March 15, Ides of March, 2013
Writing about what I remember about students instead of "Peekaboo"
I've noticed what hurts students the most. What affects them the most and not for the better. One of the things most noticable is moving them from one location to another. Like young growing plants, yanking them out of their beds and plunking them down somewhere else, expecting them to bloom is perhaps too much to ask. If there is anyone more miserable than an eighth grader from a small town in Connecticut who finds himself in that hot mass of people in South Florida, I can't imagine who that would be. Mentally, that student shrinks into a safer place.

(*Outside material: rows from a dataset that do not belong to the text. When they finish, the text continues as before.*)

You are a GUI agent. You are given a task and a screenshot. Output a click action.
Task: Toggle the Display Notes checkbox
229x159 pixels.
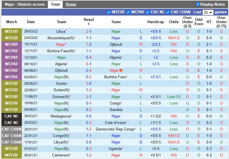(x=198, y=4)
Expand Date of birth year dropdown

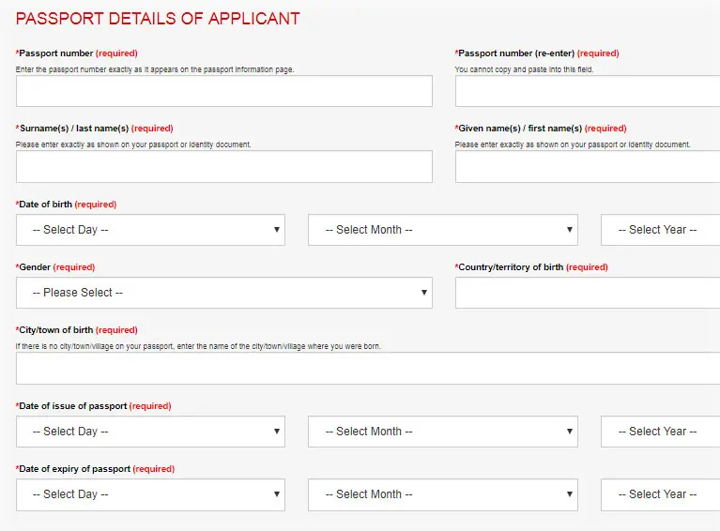click(660, 230)
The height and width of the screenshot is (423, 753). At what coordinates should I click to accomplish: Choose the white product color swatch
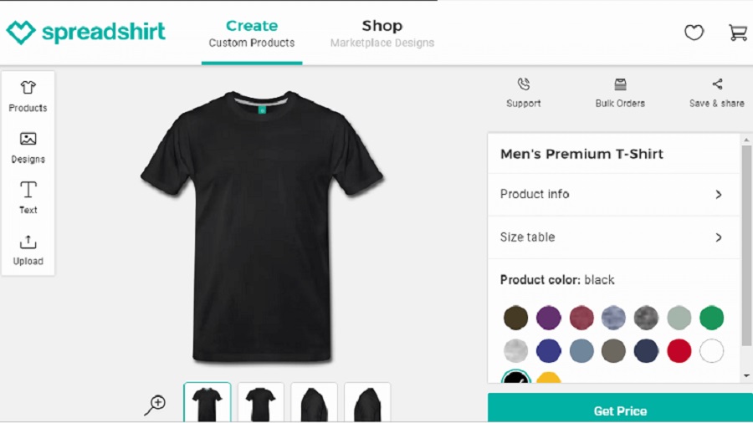coord(711,351)
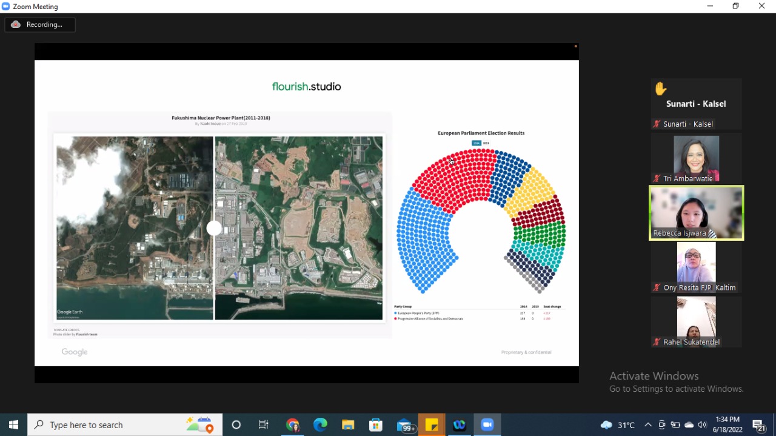Launch Microsoft Edge from the taskbar

point(320,424)
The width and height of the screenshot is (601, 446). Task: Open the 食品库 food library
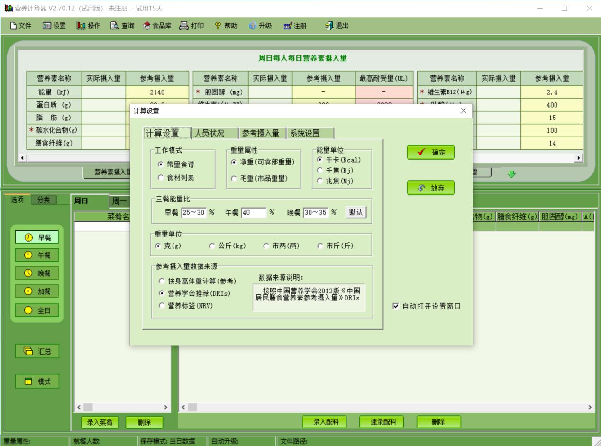click(x=156, y=26)
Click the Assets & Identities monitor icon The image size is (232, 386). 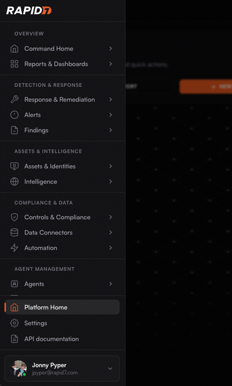pyautogui.click(x=14, y=166)
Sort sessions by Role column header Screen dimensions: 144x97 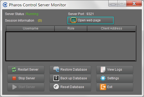coord(71,28)
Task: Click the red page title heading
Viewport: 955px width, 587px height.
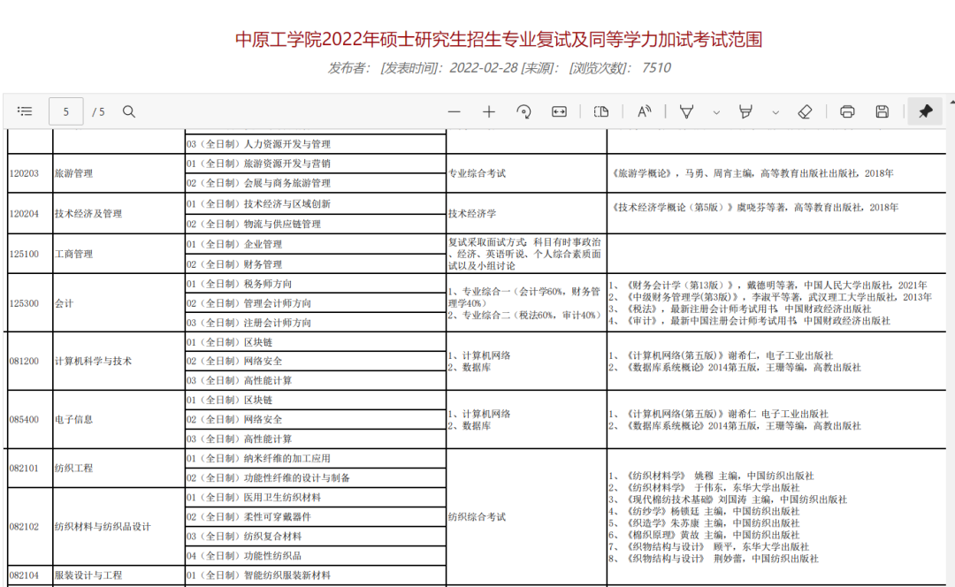Action: [499, 40]
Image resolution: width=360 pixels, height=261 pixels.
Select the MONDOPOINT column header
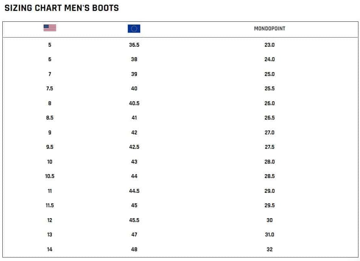[x=270, y=29]
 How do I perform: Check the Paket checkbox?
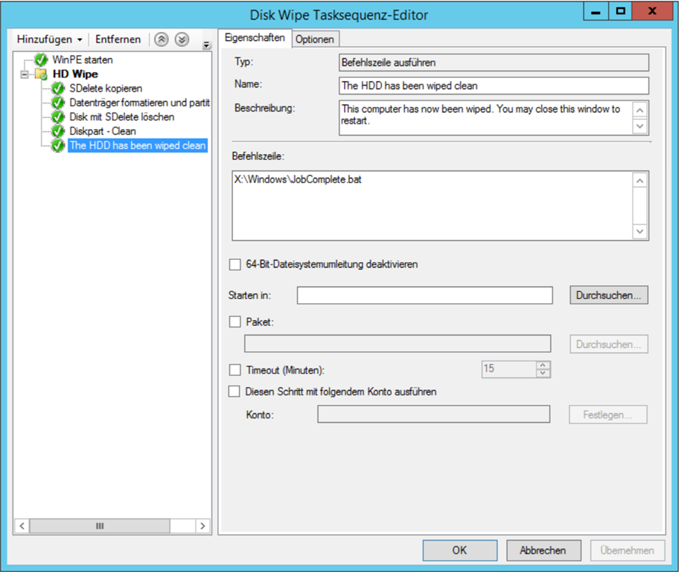point(235,322)
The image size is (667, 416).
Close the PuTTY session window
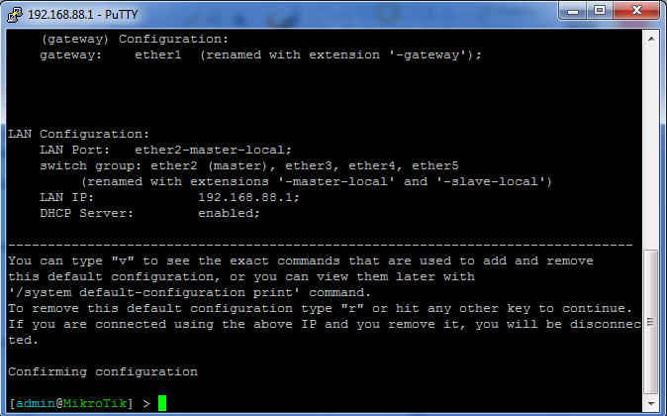(x=634, y=11)
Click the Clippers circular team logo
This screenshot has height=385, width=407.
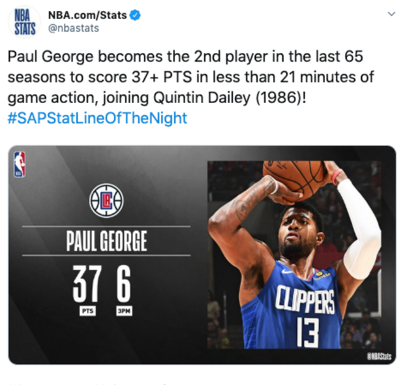click(106, 201)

I remember from the rural north a student who clung to me, crying, about to move to a distant city. A student in South Florida wept because her family was moving back to Turkey where she would have to wear traditional Muslim clothing. I remember a boy whose parents were separated. He didn't accomplish much until the following year, when they got back together. Then, there was the Chinese student whose family would be moving back to Singapore-- he was smolderingly angry, almost ready to run away rather than leave the United States.
Death. I remember, I remember -- even when I don't want to. The face of a boy whose family I knew well in the rural north looking around the classroom, realizing he was in the slowest section. You can call the slow section anything you want to, it takes a kid about five seconds to realize he's in one. That particular student went home and committed suicide.

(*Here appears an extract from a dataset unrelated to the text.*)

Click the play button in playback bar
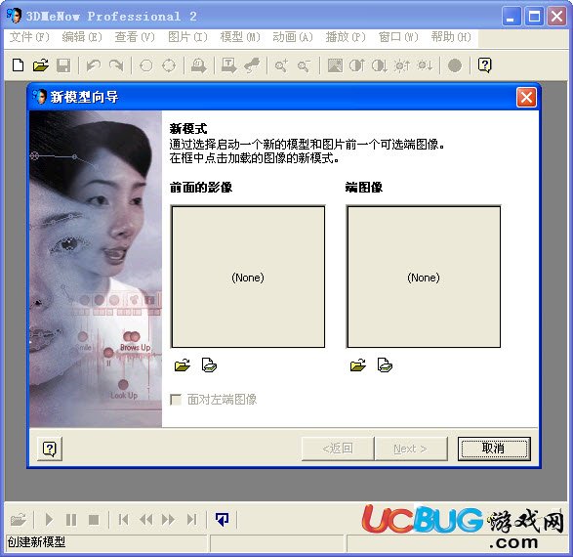Viewport: 573px width, 557px height. point(49,519)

The faces haunt me, even if I can't remember the names. Those who died in accidents, who didn't even graduate from high school. The student who was poised on his chair, one leg tucked under him, eagerly assembling a model of a Roman soldier -- that same youngster who would leave his homework on his desk to take a ride with friends and end up wrapped around a tree. It is the face of his father, too, that haunts me -- for I would see him time after time working in the meat department of the market where I shopped, and he would be forever a whitened echo of himself. I remember the boy who wanted me to explain why it was that his parents died in an auto accident, while he, a baby, survived. Death is as close as a pet, as close as a parent, as close as oneself.
Poverty. I remember a trembling hand, a small hand, giving to me a piece of cardboard around which she had arranged bobby pins as a Christmas gift for me. She had so little. I had long hair then, often worn pulled up in a French twist, and she noticed. When a student is so much poorer than everyone else, you bet it hurts. Small things mean so much then.
Being alone. Parents work so hard for a living. Once upon a time, there always would be someone in the home when the student left each morning to go to school, and someone would be there when he or she returned home from school each day. Not so anymore. I can't guess at the impact of an empty house, but I know it isn't a good thing. For one thing, the temptation of getting into the liquor, the guns, the prescription medicine -- is great. Or having a "party" in one's home. Can't be good. To have to get oneself up and off to school, both parents gone already -- might be too great a task. An empty house is risky.
The student who has both parents together, who has a home where someone's there every morning, every evening, before he leaves, waiting when he returns, who has enough to eat, isn't bullied or feeling out of place -- that's a lucky student. Not all of them are so lucky. Today, on the Ides of March, I'm thinking it's whether they're lucky or not that determines what they run into as students. And how they handle it.